August 2, 2021 – Cardinal Health WaveMark Supply Management & Workflow Solutions has released a whitepaper outlining how automated solutions for inventory management can mitigate supply chain operational issues.
Using data from health systems that currently use Wavemark, the whitepaper shows how the business improved key health system metrics and outcomes.
According to the findings, supply chain costs are at an all-time high, with hospitals on average spending $12.1 million annually unnecessarily, including on product inventory that expires before it can be used.
Inventory management efficiencies are vital to allowing healthcare staff fighting COVID-19 to focus more time on patient care instead of product stocking decisions.
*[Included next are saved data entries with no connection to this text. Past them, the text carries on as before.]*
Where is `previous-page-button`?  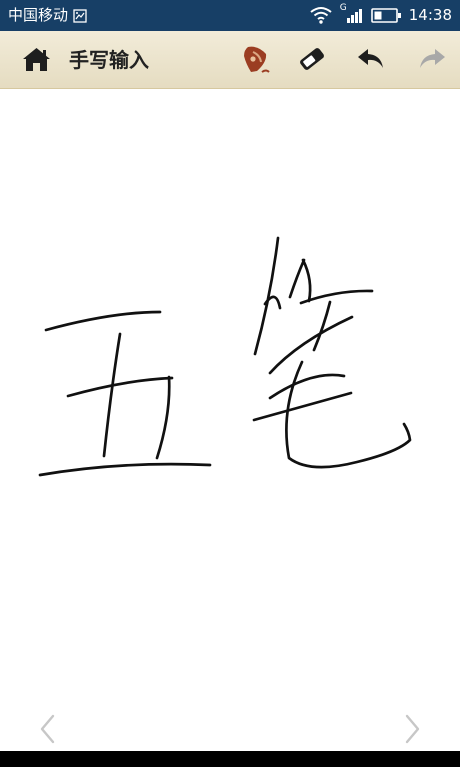 previous-page-button is located at coordinates (48, 731).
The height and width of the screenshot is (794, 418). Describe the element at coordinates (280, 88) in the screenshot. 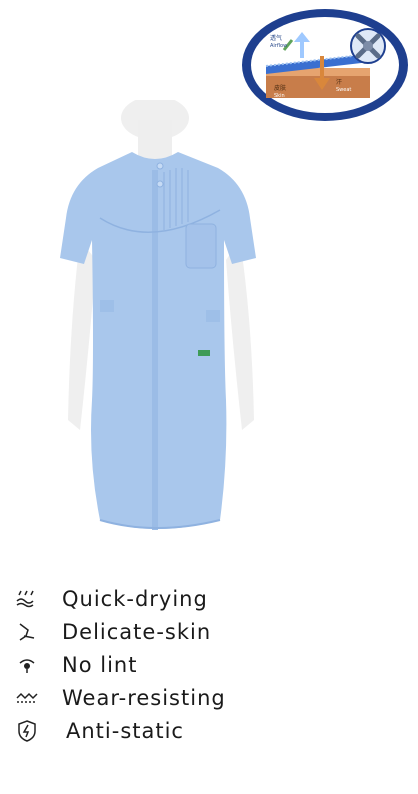

I see `skin-cn-label: 皮肤` at that location.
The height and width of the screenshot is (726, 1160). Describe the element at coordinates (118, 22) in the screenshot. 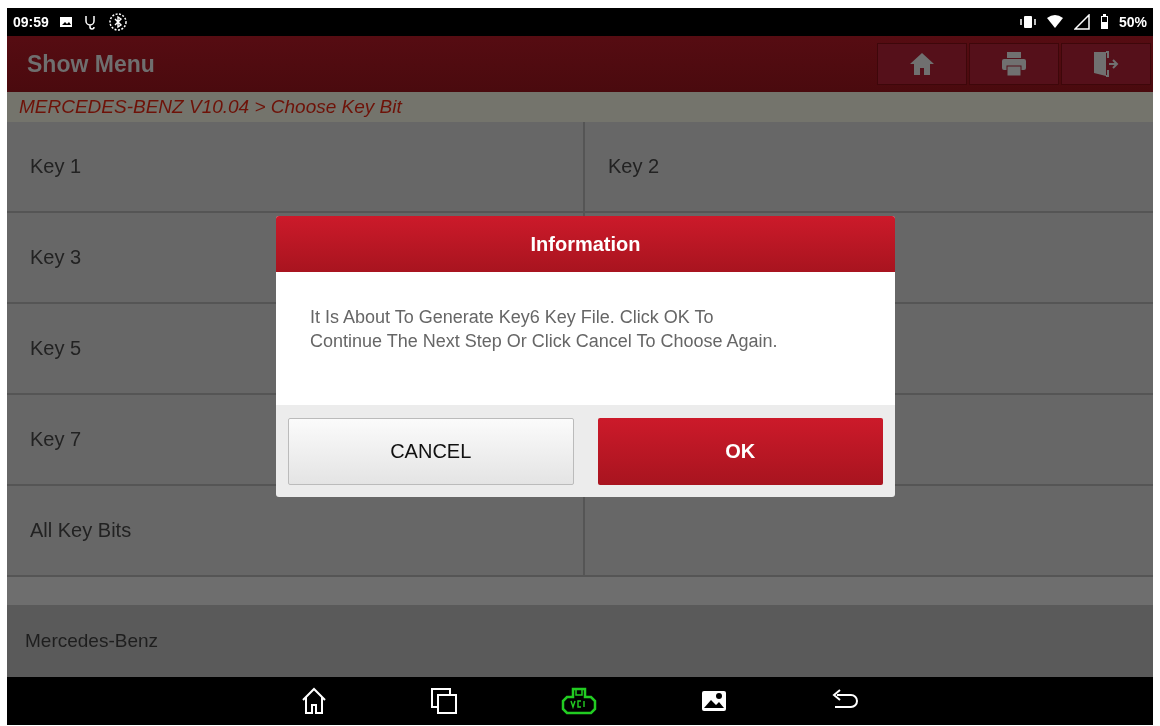

I see `bluetooth-icon` at that location.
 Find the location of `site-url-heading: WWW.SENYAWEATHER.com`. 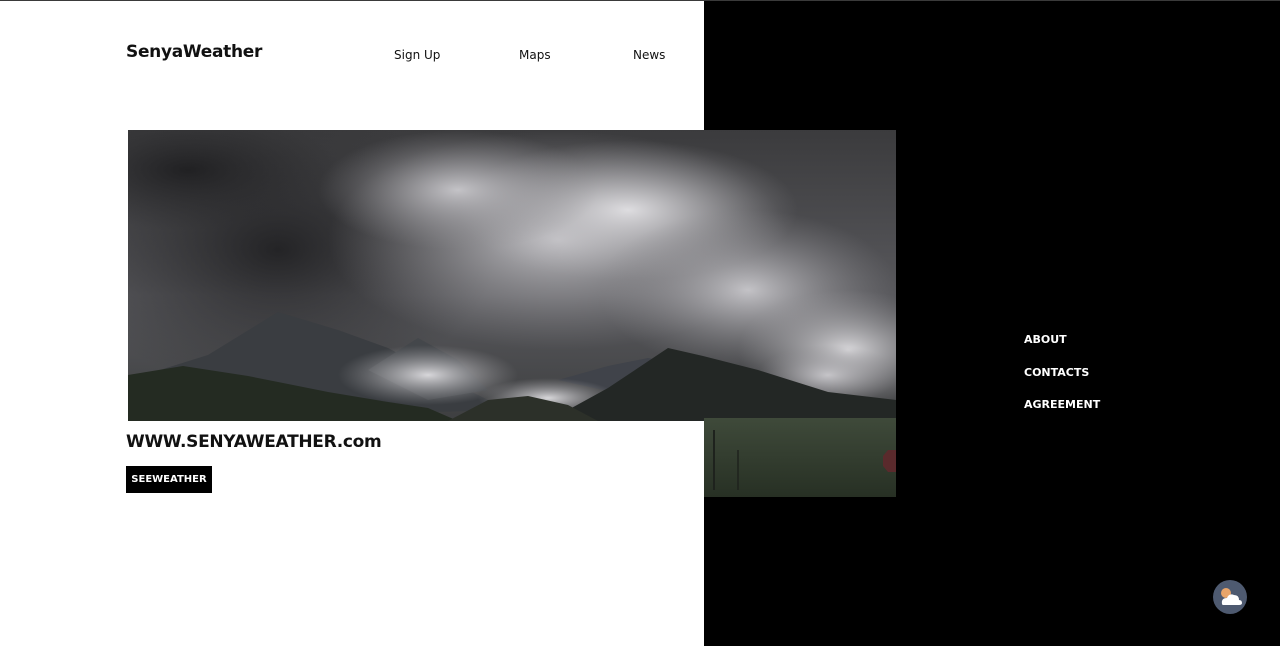

site-url-heading: WWW.SENYAWEATHER.com is located at coordinates (254, 442).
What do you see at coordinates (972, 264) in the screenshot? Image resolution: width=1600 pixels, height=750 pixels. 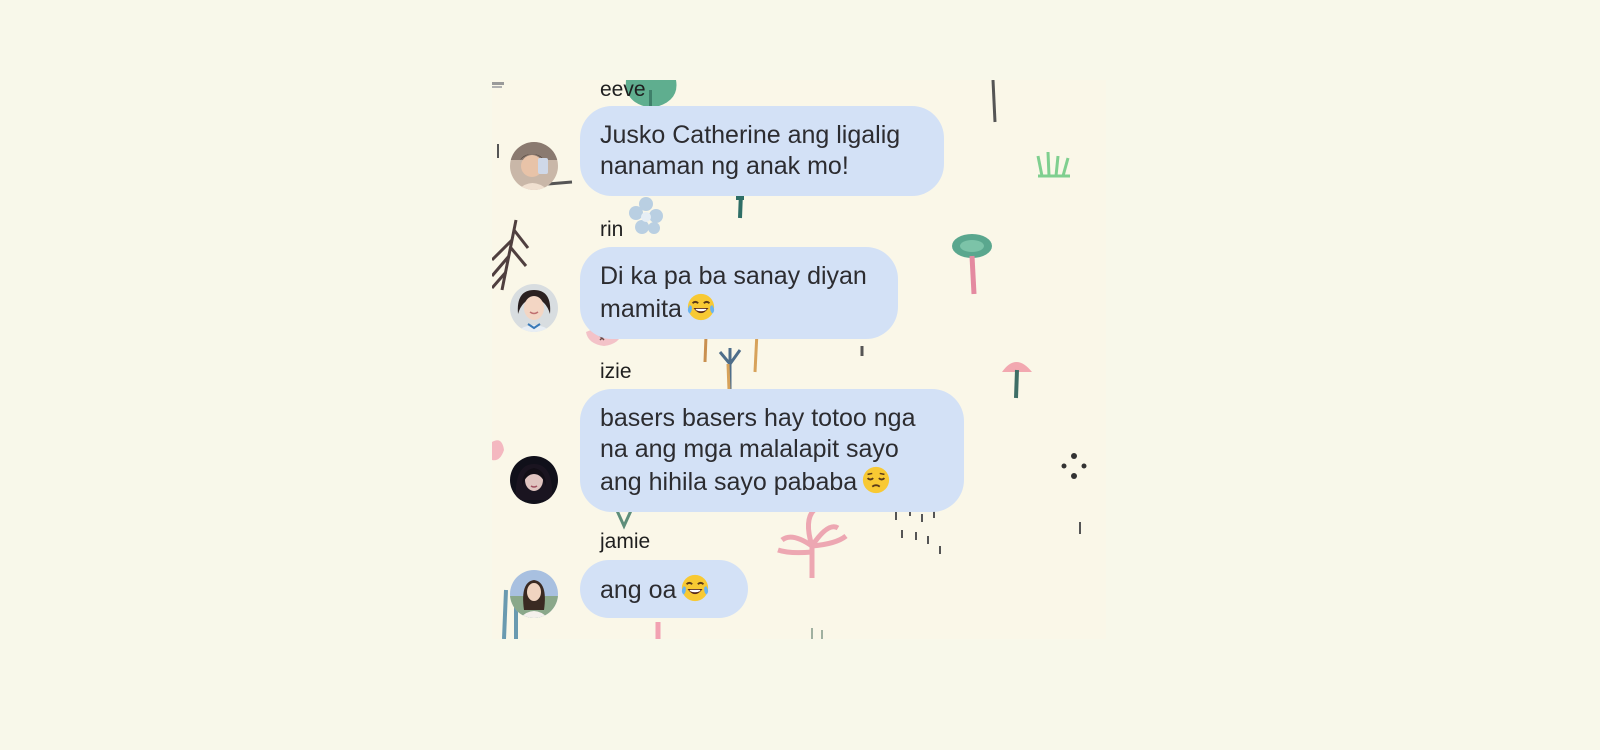 I see `doodle-teal-tree` at bounding box center [972, 264].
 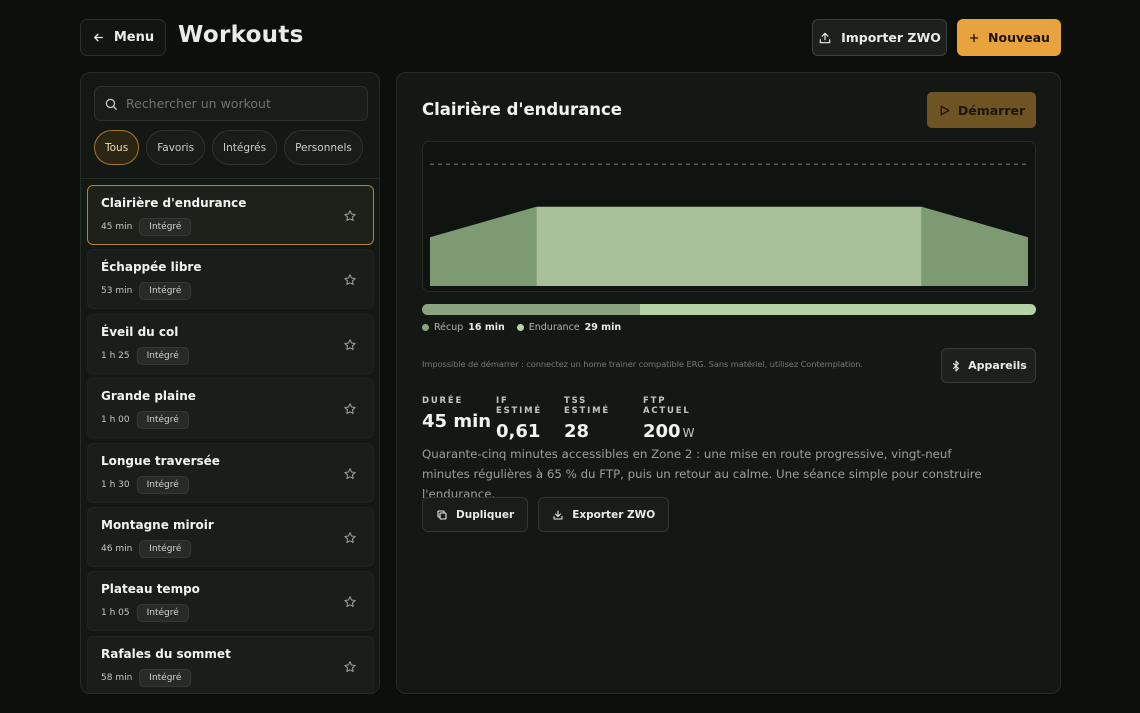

Yet, according to the report, many hospitals and health systems are still manually tracking inventory – identified as one of the root causes for a “never event,” in which an expired or recalled product is used on a patient.
Approximately 7% to 10% of clinical products expire on hospital shelves before being used – and more than 25% of hospital staff know of an instance where an expired or recalled product was used on a patient.
“Using a solution like Wavemark optimizes product stocking decisions and provides visibility to at-risk inventory which significantly reduces the number of expired products sitting on shelves and, at times, being used on patients,” said Shawn McBride, WaveMark vice president and general manager. “Our customers use Wavemark to track products all the way from manufacturer to the point of patient care and are reporting an average of only 1.5% expirations on shelves. That represents an 85% improvement over industry average.”
These manual processes can also lead to underbilled patient care. Nearly 90% of patient cases are underbilled in some form, leading to more than $1.94 billion of revenue leakage for hospitals each year.
In 2020, Wavemark tracked nearly 600,000 encounters in operating rooms and interventional suites throughout the U.S. with a near-perfect documentation accuracy of 99.8%, identifying an additional 8,500 clinically important, high-value products that weren’t documented at the point of care.
This tracking enabled the average hospital to capture $7.7 million in supplies and an additional $65,000 to $212,000 in product charges that otherwise would have been lost, the company says.